There is basically zero chance the Fed hikes (or cuts) rates today, so that makes this the key question for today’s FOMC decision: How much will the Fed endorse or refute the idea of rate cuts in early 2024? The answer to that question will determine if the FOMC decision helps stocks rally into year-end or give back some of the November gains.
As we and others have covered, much of the late October/November rally has been driven by falling Treasury yields as investors price in a lot of Fed rate cuts in 2024. Importantly, that expectation for a dovish Fed and rate cuts comes despite 1) The Fed directly pushing back on the idea of near-term rate cuts and 2) Economic data that doesn’t yet support cuts, meaning inflation is still too high and growth is still too strong.
So, today’s meeting is an opportunity for Fed Chair Powell to either 1) Forcefully push back on the expectation for rate cuts or 2) Not, and in ignoring that opportunity, tacitly endorse the market’s expectation for rate cuts in early 2024. Importantly, I want to make sure we understand just how big the gap is between what the Fed says will happen with rates and what the market expects.
To keep things simple, the Fed is telling us there will be two rate cuts next year.
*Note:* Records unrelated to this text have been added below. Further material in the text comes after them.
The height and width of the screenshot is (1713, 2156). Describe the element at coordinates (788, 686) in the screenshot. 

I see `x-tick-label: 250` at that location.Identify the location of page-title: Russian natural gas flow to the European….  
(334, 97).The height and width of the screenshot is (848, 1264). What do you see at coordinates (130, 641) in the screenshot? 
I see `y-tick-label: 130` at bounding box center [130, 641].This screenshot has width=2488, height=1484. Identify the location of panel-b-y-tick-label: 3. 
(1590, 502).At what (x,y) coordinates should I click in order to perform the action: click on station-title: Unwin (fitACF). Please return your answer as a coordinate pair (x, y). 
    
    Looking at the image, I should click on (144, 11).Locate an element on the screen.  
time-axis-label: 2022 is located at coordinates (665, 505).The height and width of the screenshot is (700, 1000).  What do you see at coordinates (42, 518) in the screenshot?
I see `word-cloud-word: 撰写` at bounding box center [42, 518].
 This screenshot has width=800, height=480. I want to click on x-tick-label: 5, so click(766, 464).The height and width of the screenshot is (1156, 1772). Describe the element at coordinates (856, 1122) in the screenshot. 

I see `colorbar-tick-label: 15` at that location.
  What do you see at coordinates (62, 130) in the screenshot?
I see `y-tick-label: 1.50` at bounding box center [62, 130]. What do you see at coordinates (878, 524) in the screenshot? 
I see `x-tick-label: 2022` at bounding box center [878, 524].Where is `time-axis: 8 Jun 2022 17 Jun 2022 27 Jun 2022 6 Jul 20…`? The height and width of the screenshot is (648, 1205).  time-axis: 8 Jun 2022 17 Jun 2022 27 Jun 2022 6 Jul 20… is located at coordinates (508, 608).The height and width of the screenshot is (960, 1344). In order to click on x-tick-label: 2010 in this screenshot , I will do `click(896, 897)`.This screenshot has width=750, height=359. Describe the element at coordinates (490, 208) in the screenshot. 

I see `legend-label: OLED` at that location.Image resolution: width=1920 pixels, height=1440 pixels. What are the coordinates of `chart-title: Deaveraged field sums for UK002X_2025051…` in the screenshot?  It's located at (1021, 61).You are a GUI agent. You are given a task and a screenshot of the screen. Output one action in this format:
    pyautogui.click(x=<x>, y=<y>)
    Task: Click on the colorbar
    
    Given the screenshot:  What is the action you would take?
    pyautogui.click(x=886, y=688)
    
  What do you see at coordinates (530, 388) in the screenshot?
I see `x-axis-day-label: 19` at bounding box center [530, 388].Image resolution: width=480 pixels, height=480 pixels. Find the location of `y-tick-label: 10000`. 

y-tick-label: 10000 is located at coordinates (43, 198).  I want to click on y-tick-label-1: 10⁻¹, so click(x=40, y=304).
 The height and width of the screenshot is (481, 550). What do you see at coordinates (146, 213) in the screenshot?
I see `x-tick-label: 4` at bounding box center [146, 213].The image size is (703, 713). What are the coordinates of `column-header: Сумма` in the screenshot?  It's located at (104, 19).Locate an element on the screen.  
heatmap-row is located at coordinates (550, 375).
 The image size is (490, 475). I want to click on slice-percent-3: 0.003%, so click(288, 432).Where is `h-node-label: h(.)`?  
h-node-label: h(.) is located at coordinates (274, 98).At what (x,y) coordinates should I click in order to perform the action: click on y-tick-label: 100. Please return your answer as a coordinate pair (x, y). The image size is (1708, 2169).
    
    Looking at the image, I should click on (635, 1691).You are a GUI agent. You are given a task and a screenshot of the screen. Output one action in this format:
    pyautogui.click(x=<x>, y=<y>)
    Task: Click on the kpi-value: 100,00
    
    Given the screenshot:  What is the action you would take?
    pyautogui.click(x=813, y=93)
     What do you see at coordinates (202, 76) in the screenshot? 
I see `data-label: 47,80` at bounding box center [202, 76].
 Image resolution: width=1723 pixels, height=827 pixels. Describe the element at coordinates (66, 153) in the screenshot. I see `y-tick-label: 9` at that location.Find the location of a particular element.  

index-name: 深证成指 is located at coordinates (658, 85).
The market is expecting a minimum of four and possibly six or seven. This matters because how much the Fed “moves” towards the market expectations via the statement and dot projections will determine if the FOMC decision is positive or negative for stocks. Looking specifically at what parts of today’s FOMC decision are important, there are two keys to focus on: 1) Forward guidance and 2) The 2024 median dot.
Forward guidance remains the most important part of the statement and this sentence, found in the third paragraph of the statement “In determining the extent of additional policy firming that may be appropriate...” is key. If that sentence isn’t changed, it’s the Fed’s way of telling us rate cuts are not on the table (hawkish). If they do change it, that implies rate cuts are on the table going forward (dovish).
Turning to the 2024 median fed funds dot, In September that dot was 5.125%, meaning the Fed expected two rate cuts next year. However, that expectation also assumed an additional rate hike this year that didn’t happen. So, for today’s FOMC decision, the market expectation is for a 2024 median of 4.875%, which reflects the same two rate cuts forecasted in September but just from a lower rate (5.375% vs. 5.625%).
With that context, our “What’s Expected, Hawkish If, Dovish If” preview is below. What’s Expected: No Change to Forward Guidance and a 2024 Median Dot of 4.875%. Markets expect the Fed to partially push back against the current rate cut expectations and as such they will not change forward guidance in the statement. However, the market does expect the 2024 dot to decline to reflect two rate cuts from the current fed funds rate (to 4.875%). Likely Market Reaction: As long as Powell isn’t too hawkish during the press conference, this outcome would likely spur a modest rally in stocks and could key a rally into year-end.
To be clear, this outcome wouldn’t introduce anything new but it would remove the risk of a hawkish surprise and allow momentum to carry stocks higher into the end of the year. Stocks should see a modest to moderate rally and we’d expect continued broadening of the rally with cyclicals and “dividend proxy” sectors (utilities and REITs) rallying off a decline in yields and expectations for a resilient economy.
Looking at this from a commonsense point of view, I don’t believe the Fed will lower rates at all next year unless the economy begins slowing too much. As such, despite my argument about market perceptions, I believe this market will move with positive data on earnings each quarter. If the Fed lowers interest rates, the markets will respond positively but the market upturn is not dependent on interest rates.
The bottom line is that those who think the Fed can just manage its way out this easily, cutting rates to offset the pain of recession (or avoid one entirely), may not be correct. Many seem to have submitted to “state-run capitalism.” But history shows it has never really worked. The Fed is likely to “do nothing” this week and holding that position in 2024 might not be a bad thing.